【ワイヤレスジャパン2015/WTP2015】
ミリ波で置くだけ高速転送、基地局内の通信効率化、NTT
(2015/5/27 21:17)
スマホを置くだけで大容量の動画をミリ波で高速転送
ミリ波帯(EHF)は、直進性が高く、到達距離が短いが、大容量のデータ転送に適した30GHz~300GHzの周波数帯。NTTは、無線免許が不要な60GHz帯のミリ波を利用して、スマートフォンを置くだけで、大容量データを高速に転送できる、無接点の高速転送技術を開発した。
キオスク端末の形で展示され、ミリ波の受信装置をつけたスマートフォンを置いて、転送したい動画を選ぶと、スマートフォン側に高速で転送される。転送には IEEE 802.11ad(WiGig)規格に準拠した1対1の通信となり、伝送レートは1Gbps程度。転送可能範囲は10cm以内。
NTTでは2020年を目途にWiGig対応のスマートフォンが発売されると見込み、この技術の商用化を目指している。駅に置いたキオスク端末で観光情報や地図情報を受信したり、スタジアムで試合をみた観客が帰りにその試合の中継映像をスマホに送って持って帰る、といった使い方を想定しているという。
基地局内部での通信容量を削減する新方式
将来の5G実用化によるネットワークトラフィックの増加を見据えて、基地局内部でのネットワーク転送量を削減する、改良された通信方式も展示されていた。現在LTEの基地局で採用されている「C-RAN」(Centralized Radio Access Network)方式では、実際に携帯端末とデータをやり取りする複数のアンテナ装置(子局)と、複数の子局を束ねてデータを処理する制御装置(親局)で基地局の機能を分担している。子局と親局は光回線で接続されており、子局-親局間の通信を「モバイルフロントホール」と呼ぶ。

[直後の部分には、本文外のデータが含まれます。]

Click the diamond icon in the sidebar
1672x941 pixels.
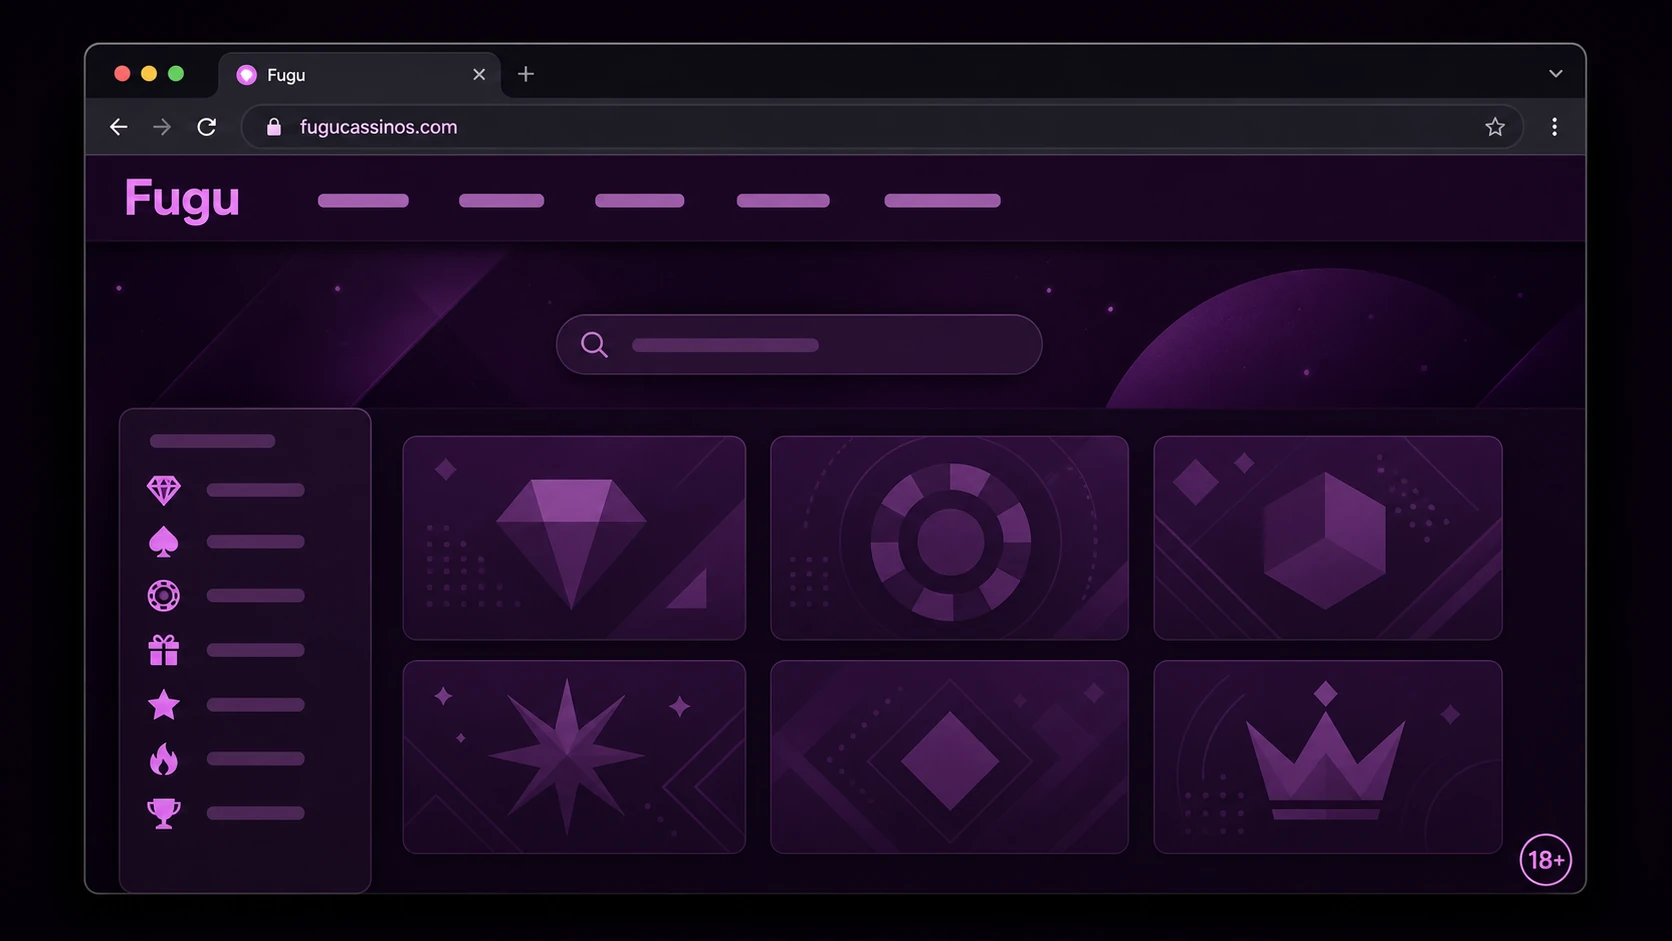pos(164,490)
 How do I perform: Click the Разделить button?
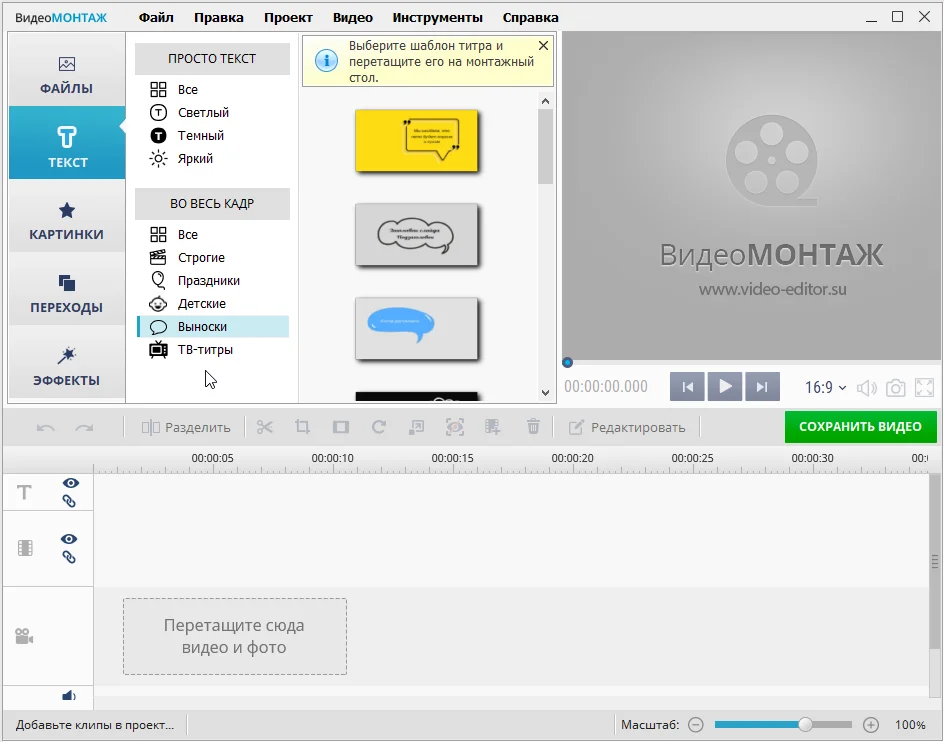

従来の方式では、子局ではほぼアンテナの機能しか持たないため、受け取ったデータをモバイルフロントホールにそのまま転送している。新方式では、子局で転送データを「尤度」(「もっともらしさ」を表す数値)に置き換えて転送する。親局では、複数の子局から受け取った尤度化されたデータを合成して、本来のデータに復元する。この方法により、モバイルフロントホール内での伝送データ量を大幅に圧縮できるという。
デモでは、2つの子局から親局への転送を、新方式と従来のC-RAN方式で比較していた。新方式では伝送レートが若干低下するが、モバイルフロントホールでの伝送データ量が15分の1程度まで抑えられていた。